***** Input material

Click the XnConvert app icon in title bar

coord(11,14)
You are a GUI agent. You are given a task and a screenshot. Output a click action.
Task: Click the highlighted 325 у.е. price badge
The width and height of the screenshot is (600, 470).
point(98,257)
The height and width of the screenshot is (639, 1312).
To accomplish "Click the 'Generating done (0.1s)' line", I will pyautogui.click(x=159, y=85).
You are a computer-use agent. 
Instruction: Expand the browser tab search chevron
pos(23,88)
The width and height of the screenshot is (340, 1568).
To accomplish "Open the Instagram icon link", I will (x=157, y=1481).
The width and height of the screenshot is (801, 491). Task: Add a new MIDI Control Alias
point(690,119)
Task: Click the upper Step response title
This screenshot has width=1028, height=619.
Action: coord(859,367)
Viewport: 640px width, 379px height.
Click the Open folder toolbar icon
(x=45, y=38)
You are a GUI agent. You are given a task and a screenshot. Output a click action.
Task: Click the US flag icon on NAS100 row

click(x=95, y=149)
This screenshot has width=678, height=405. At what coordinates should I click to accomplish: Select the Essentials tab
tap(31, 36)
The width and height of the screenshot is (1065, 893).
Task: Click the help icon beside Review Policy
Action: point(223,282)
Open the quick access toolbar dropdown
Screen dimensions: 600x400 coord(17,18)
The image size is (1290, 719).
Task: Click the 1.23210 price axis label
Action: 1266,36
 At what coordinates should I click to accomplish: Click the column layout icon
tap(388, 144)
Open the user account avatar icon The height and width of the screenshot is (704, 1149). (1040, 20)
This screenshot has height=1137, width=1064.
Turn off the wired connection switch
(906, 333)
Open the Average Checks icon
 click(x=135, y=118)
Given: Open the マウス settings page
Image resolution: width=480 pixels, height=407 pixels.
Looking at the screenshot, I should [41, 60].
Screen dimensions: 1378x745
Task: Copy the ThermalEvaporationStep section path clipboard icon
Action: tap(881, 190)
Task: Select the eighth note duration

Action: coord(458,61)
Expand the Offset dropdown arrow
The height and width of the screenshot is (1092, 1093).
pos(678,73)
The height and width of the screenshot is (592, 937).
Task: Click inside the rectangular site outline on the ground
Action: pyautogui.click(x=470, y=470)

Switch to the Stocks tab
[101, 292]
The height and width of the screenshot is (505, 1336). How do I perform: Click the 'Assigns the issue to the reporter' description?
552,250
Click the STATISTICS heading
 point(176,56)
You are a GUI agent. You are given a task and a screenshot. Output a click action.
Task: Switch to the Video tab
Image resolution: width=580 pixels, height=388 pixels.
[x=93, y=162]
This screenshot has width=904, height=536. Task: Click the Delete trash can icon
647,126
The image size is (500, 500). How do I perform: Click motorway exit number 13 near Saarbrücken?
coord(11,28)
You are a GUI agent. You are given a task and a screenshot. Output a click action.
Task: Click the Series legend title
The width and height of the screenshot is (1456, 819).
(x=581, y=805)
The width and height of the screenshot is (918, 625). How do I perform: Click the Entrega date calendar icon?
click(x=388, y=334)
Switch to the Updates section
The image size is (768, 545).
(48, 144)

**********

§ **Work to complete**: Retype the records above, but only those lines that fall between the line containing "Open the Average Checks icon" and the line containing "Given: Open the マウス settings page", with both of those lines included, exactly as written.

§ **Solution to this task**:
Open the Average Checks icon
 click(x=135, y=118)
Given: Open the マウス settings page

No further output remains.